Accordingly, he defended Prime Minister Manmohan Singh, saying he acted on the advice given to him by two senior cabinet colleagues based on the same set of arguments that were considered by the previous National Democratic Alliance (NDA) government.
“Though we respect the exercise of that constitutional authority’s power, we do believe the exercise was flawed with serious errors, which has allowed the opposition to spread utter falsehood to the people,” he told a press conference here.
His reference was to the report of the Comptroller and Auditor General of India which said the government’s policy on spectrum allocation for second generation (2G) telecom services caused a loss of between $12.8 billion and $40 billion to the exchequer.
“The figure of Rs.1.76 lakh crore is so utterly erroneous that I would have thought that a complicated and complex issue like this should not have led to the conclusion of this magnitude, which has embarrassed the government and the nation,” he said.
The minister said it was because of the policy in existence since 1999 that the average telecom tariff in India had came down from almost Rs.17 per minute (45 cents) to about Rs.3 (6 cents) per minute in 2004 and 30 paise (less than a cent) per minute now.

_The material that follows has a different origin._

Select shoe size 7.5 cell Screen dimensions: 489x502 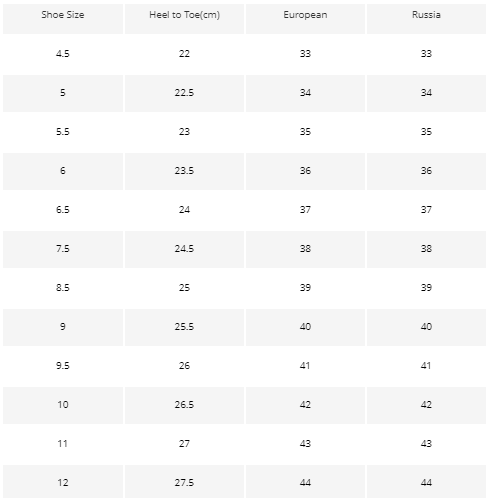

“This is the direct and tangible benefit. The benefit of this reduction in tariffs is estimated at over Rs.150,000 crore ($33 billion) per annum to the consumers,” he said. “The loss is Zero, nil,” he said, refuting the audit estimate point-by-point.
“The Comptroller and Auditor General has done injustice to itself, and the opposition is doing injustice to the aam aadmi,” he said. “We believe that the exercise was fraught with errors. We object to that.”
“If there is proof of any wrongdoing or criminal offence, the law will take its course,” said the minister, a lawyer by profession. “We are not here to protect or defend anyone.”
Sibal’s predecessor A. Raja was forced to resign in November after the official auditor indicted him in the spectrum allocation saga. The saga also blocked legislative business with the opposition unrelenting in its demand for a parliamentary probe.
Sibal said as per the 10th Five Year Plan document, drafted during the NDA regime (1998-2004), the growth of telecom sector was more important than revenues from the award of spectrum.
“Today they say revenue is important,” he said, adding the United Progressive Alliance (UPA) government under Manmohan Singh, since it took power in May 2004, had only followed a policy set by the NDA.
The minister said the whole basis of pegging the presumptive loss to the money raised by way of auctioning airwaves for third generation (3G) telecom services to companies was also not a proper way of looking at matters.
“It may be thought the decision to auction 3G spectrum makes out an automatic case that 2G spectrum should also have been auctioned. This is not a valid conclusion,” he said.
“The government charges toll for the use of highways, but the use of rural road is never tolled,” he added, drawing an analogy between the common user’s 2G telecom services and those for companies and individuals for faster 3G services.